Exercise objective »
Go through the data and retrieve each line that includes the string "agent".

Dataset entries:

====

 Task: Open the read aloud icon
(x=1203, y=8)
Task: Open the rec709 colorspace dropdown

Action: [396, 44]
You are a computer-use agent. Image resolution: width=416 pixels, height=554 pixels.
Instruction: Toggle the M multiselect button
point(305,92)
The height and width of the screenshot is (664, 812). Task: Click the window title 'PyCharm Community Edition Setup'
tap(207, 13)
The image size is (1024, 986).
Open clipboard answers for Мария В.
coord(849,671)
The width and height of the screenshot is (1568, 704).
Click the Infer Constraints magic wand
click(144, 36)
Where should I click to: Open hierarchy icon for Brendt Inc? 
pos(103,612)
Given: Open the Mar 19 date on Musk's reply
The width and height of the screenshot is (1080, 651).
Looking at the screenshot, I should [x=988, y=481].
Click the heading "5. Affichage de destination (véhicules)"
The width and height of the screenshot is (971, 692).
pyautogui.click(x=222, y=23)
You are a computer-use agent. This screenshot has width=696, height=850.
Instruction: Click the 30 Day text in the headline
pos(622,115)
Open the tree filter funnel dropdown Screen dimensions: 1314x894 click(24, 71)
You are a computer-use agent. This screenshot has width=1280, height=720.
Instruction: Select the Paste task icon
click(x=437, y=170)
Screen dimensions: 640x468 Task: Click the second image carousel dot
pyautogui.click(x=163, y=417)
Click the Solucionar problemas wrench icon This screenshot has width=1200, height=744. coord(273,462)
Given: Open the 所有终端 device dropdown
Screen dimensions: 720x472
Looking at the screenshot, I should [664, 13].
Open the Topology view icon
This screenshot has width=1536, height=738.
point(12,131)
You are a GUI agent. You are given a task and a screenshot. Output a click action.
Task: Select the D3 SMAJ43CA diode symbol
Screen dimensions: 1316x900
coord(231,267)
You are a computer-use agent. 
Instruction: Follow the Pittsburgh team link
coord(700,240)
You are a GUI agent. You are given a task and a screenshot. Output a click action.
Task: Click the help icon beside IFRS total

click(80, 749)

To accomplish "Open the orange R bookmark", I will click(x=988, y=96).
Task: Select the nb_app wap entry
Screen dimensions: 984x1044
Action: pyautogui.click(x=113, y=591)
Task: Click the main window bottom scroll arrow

====

Response »
You are a computer-use agent. Image resolution: width=416 pixels, height=554 pixels.
You are a computer-use agent. This screenshot has width=696, height=850.
You are a computer-use agent. This screenshot has width=1280, height=720.
You are a GUI agent. You are given a task and a screenshot. Output a click action.
You are a computer-use agent. 
You are a GUI agent. You are given a task and a screenshot. Output a click action.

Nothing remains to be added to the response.